Bilski Jan, Pinkas Monika, Wojcik-Grzybek Dagmara, Magierowski Marcin, Korbut Edyta, Mazur-Bialy Agnieszka, Krzysiek-Maczka Gracjana, Kwiecien Slawomir, Magierowska Katarzyna, Brzozowski Tomasz
Department of Biomechanics and Kinesiology, Chair of Biomedical Sciences, Faculty of Health Sciences, Jagiellonian University Medical College, 31-008 Cracow, Poland.
Department of Physiology, Faculty of Medicine, Jagiellonian University Medical College, 16 Grzegorzecka Street, 31-531 Cracow, Poland.
Int J Mol Sci. 2022 Apr 1;23(7):3942. doi: 10.3390/ijms23073942.

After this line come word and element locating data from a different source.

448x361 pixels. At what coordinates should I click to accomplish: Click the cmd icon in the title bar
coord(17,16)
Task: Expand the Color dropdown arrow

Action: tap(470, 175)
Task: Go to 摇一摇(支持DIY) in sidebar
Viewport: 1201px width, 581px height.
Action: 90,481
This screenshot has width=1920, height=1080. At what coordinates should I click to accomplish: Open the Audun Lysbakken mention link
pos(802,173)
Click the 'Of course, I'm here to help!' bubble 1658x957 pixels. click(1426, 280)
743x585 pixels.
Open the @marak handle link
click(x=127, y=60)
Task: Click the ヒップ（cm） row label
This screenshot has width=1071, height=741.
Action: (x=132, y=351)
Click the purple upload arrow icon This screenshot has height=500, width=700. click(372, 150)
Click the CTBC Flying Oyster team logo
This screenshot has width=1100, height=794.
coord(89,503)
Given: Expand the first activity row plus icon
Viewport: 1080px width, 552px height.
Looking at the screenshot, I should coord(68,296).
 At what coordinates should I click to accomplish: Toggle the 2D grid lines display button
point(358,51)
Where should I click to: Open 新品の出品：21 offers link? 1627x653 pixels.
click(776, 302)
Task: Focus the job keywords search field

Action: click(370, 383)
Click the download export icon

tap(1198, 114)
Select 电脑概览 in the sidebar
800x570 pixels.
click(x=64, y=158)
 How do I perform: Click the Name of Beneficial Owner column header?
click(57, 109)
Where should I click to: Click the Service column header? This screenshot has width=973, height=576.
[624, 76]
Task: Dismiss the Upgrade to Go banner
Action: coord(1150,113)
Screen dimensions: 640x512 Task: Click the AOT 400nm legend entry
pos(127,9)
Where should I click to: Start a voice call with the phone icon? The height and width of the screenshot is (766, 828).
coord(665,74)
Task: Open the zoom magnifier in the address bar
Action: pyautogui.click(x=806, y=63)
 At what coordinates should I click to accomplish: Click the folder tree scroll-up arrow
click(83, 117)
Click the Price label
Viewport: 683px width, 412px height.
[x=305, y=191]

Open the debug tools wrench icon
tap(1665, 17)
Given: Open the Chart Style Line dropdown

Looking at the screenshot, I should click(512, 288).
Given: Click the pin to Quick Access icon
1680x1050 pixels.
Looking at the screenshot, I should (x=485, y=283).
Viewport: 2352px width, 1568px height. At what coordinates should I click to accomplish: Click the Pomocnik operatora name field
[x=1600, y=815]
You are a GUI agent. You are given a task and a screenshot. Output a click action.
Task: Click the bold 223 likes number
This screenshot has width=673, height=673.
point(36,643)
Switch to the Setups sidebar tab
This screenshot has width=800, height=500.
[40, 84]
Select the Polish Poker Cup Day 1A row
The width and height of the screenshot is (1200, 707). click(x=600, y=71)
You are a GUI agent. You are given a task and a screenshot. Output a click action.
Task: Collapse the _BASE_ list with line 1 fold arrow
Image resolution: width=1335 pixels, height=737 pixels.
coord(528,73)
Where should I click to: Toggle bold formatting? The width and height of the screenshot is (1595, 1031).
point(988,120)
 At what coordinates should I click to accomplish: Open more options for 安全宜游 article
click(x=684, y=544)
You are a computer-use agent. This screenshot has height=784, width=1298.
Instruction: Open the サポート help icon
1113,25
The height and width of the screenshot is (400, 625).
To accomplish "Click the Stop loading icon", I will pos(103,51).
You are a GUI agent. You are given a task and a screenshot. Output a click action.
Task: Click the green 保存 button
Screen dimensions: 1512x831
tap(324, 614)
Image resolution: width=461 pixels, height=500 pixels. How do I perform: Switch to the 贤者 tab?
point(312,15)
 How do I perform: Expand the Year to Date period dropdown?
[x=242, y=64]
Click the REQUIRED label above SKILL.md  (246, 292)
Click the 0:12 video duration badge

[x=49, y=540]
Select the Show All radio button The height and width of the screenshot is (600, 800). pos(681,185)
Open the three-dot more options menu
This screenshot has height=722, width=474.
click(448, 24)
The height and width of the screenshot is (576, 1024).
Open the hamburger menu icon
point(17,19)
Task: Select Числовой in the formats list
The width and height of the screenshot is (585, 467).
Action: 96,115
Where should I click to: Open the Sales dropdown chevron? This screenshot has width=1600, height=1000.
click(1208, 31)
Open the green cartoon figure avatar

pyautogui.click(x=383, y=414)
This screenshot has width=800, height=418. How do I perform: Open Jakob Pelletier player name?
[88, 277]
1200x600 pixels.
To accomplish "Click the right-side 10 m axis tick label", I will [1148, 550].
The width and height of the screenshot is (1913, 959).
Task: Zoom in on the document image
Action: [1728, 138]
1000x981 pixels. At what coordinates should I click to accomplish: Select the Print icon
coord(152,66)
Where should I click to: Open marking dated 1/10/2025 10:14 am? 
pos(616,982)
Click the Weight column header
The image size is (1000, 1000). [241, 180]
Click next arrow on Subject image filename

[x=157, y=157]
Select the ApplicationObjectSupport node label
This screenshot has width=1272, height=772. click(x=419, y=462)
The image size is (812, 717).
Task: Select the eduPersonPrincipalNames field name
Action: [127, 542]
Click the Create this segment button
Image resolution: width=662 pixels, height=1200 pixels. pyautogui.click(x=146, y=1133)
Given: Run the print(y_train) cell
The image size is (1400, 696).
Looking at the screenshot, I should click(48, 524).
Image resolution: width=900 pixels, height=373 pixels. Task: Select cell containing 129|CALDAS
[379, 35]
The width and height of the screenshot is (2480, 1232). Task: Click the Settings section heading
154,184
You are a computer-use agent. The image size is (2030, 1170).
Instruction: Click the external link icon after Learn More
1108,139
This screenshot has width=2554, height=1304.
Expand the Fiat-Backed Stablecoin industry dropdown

Both obesity and esophageal adenocarcinoma (EAC) rates have increased sharply in the United States and Western Europe in recent years. EAC is a classic example of obesity-related cancer where the risk of EAC increases with increasing body mass index. Pathologically altered visceral fat in obesity appears to play a key role in this process. Visceral obesity may promote EAC by directly affecting gastroesophageal reflux disease and Barrett's esophagus (BE), as well as a less reflux-dependent effect, including the release of pro-inflammatory adipokines and insulin resistance. Deregulation of adipokine production, such as the shift to an increased amount of leptin relative to "protective" adiponectin, has been implicated in the pathogenesis of BE and EAC. This review discusses not only the epidemiology and pathophysiology of obesity in BE and EAC, but also molecular alterations at the level of mRNA and proteins associated with these esophageal pathologies and the potential role of adipokines and myokines in these disorders. Particular attention is given to discussing the possible crosstalk of adipokines and myokines during exercise. It is concluded that lifestyle interventions to increase regular physical activity could be helpful as a promising strategy for preventing the development of BE and EAC.
近年来,美国和西欧的肥胖率及食管腺癌(EAC)发病率均急剧上升。EAC是肥胖相关癌症的典型例子,其风险随着体重指数的增加而升高。肥胖状态下发生病理改变的内脏脂肪似乎在这一过程中起关键作用。内脏肥胖可能通过直接影响胃食管反流病和巴雷特食管(BE),以及一种较少依赖反流的效应(包括促炎脂肪因子的释放和胰岛素抵抗)来促进EAC的发生。脂肪因子产生失调,如相对于“保护性”脂联素而言瘦素含量增加,与BE和EAC的发病机制有关。本综述不仅讨论了BE和EAC中肥胖的流行病学和病理生理学,还探讨了与这些食管病变相关的mRNA和蛋白质水平的分子改变,以及脂肪因子和肌动蛋白在这些疾病中的潜在作用。特别关注讨论运动过程中脂肪因子和肌动蛋白可能的相互作用。得出的结论是,增加规律体育活动的生活方式干预作为预防BE和EAC发生的一种有前景的策略可能会有所帮助。